Groups from North Dakota, Iowa to co-develop CO2 storage
CENTER, N.D. (AP) — A North Dakota-based power cooperative and an Iowa company announced an agreement Thursday to co-develop carbon dioxide storage facilities.
Minnkota Power Cooperative, which operates out of Grand Forks, and Ames, Iowa-based Summit Carbon Solutions said the CO2 storage facilities would be located in western North Dakota, near the town of Center.
Minnkota and Summit said they have previously been working independently on the development of their respective carbon capture and storage projects.
The co-op’s Project Tundra aims to install carbon capture technologies at the Milton R. Young Station, a coal-fired power plant in Center. The Summit project involves capturing the emissions of several ethanol plants across Iowa, Minnesota, Nebraska and the Dakotas and pumping it thousands of feet underground in western North Dakota for permanent storage.

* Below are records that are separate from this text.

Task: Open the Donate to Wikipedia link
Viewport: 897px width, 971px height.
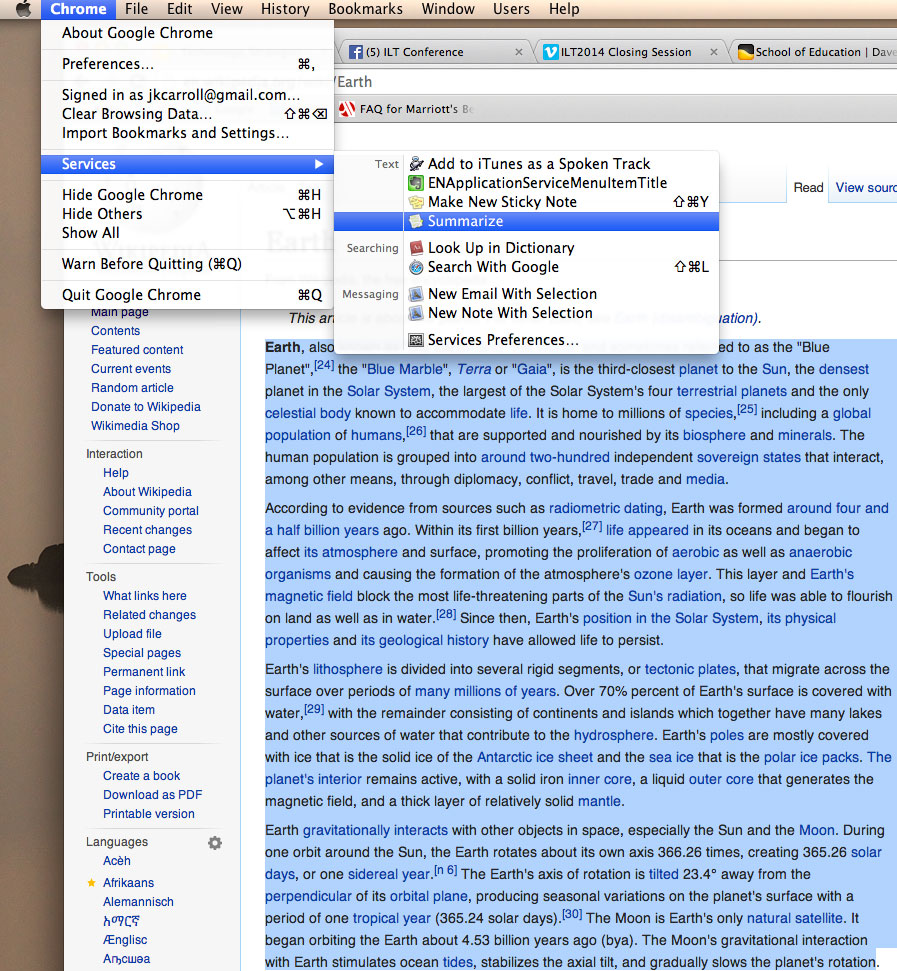Action: pyautogui.click(x=146, y=406)
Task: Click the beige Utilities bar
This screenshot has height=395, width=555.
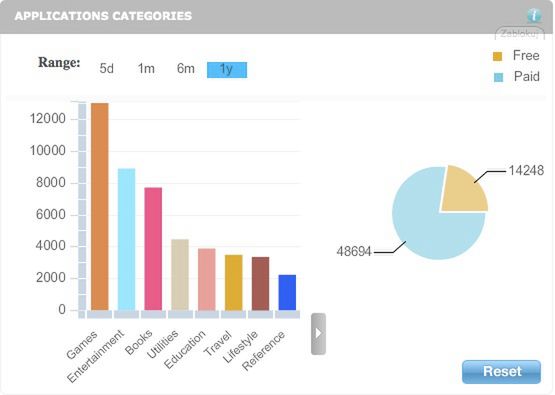Action: click(180, 275)
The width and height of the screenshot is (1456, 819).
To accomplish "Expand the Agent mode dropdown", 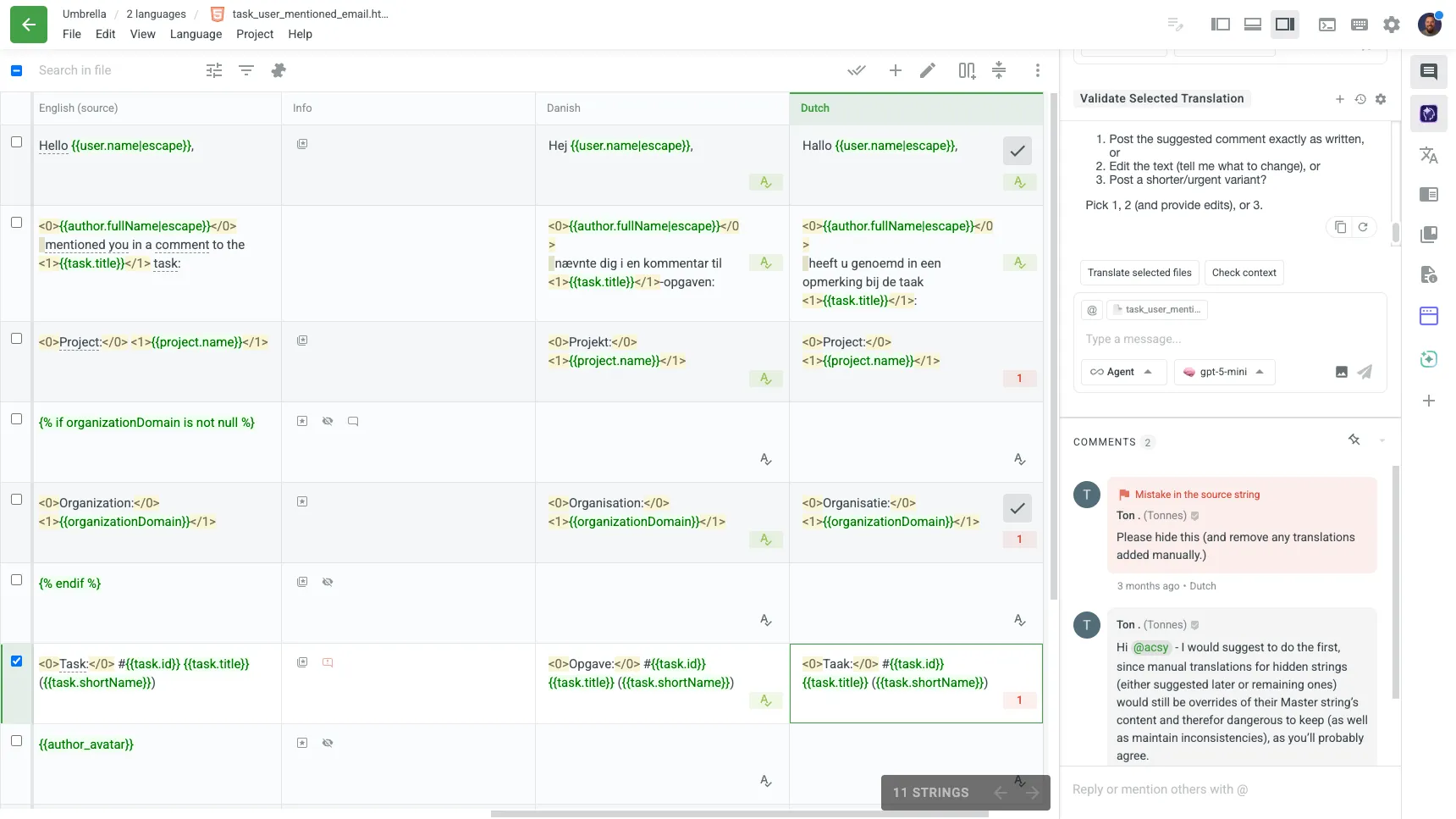I will pyautogui.click(x=1123, y=372).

The agreement provides Summit access to Minnkota’s 100-million-ton capacity CO2 storage site in Oliver County. It also creates the framework to jointly develop additional CO2 storage resources nearby, which are estimated to have aggregate CO2 storage exceeding 200 million tons.
Minnkota and Summit said the partnership “will more quickly, efficiently, and cost-effectively advance their projects to commercial operations.”